A person's mind is his spirit, and the spirit is the person, for the reason that by the mind are meant all the constituents of a person's will and intellect, and these exist in their first elements in
the brain and in their derivative elements in the body. Thus they are all the constituents of the person as regards their forms. And because this is the case, therefore the mind-or will and intellect-impels
the body and all its constituents to do its bidding. Does the body not do whatever the mind thinks and wills? Does the mind not prick up the ear to listen, and strain the eye to see? Does the
mind not move the tongue and lips to speak, the hands and fingers to do whatever it pleases, and the feet to walk wherever it wishes? Is the body anything else then but the obedient instrument of its
mind? Could the body be such an instrument without the mind's being present in its derivative elements in the body? Is it reasonable to suppose that the body obeys simply because the mind so wills?

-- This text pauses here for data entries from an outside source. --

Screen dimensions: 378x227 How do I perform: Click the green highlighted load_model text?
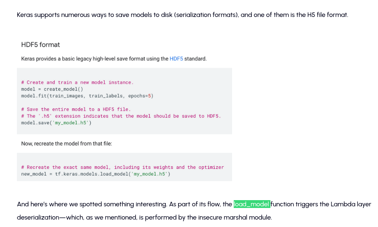pyautogui.click(x=251, y=204)
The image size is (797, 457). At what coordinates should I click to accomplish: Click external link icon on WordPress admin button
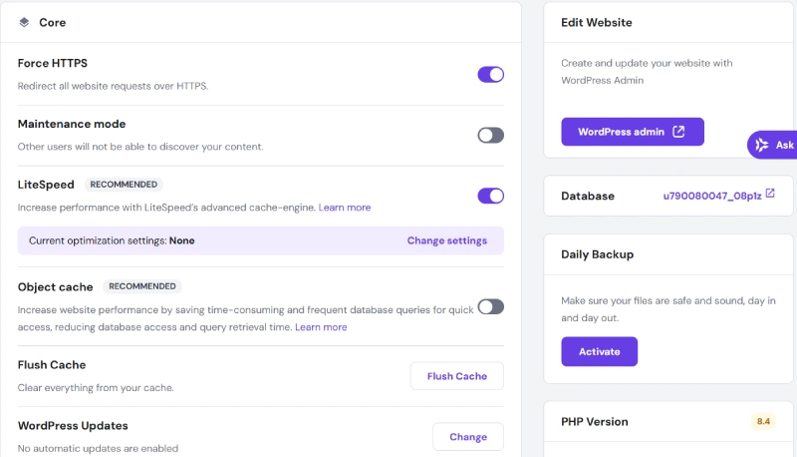coord(678,132)
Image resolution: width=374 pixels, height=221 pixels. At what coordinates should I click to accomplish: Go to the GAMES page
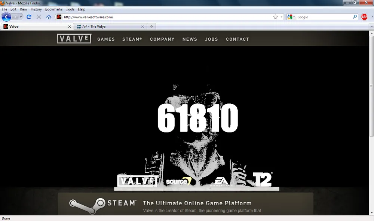pos(106,39)
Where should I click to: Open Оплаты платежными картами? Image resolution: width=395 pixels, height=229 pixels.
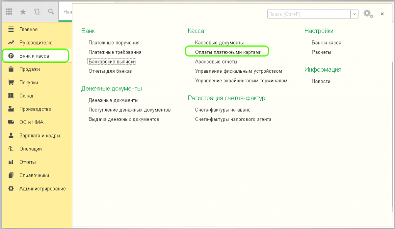(x=228, y=52)
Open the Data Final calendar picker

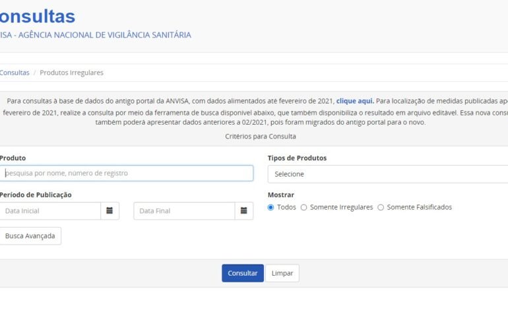pyautogui.click(x=243, y=211)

In that case they would be two beings, one above and the other below, with the one giving orders and the other heeding. Because this is incongruous with any degree of reason, it follows in accordance
with what we said in no. 365 above that a person's life exists in its first elements in the brain, and in its derivative elements in the body; furthermore, that as life is in its first elements, so
it is in the whole and in every part, no. 366; and that life through those first elements is present from every part in the whole, and from the whole in every part, no. 367. We have already shown in
previous discussions that all the constituents of the mind are connected with the will and intellect, that the will and intellect are the recipient vessels of love and wisdom from the Lord, and that
these two constitute a person's life.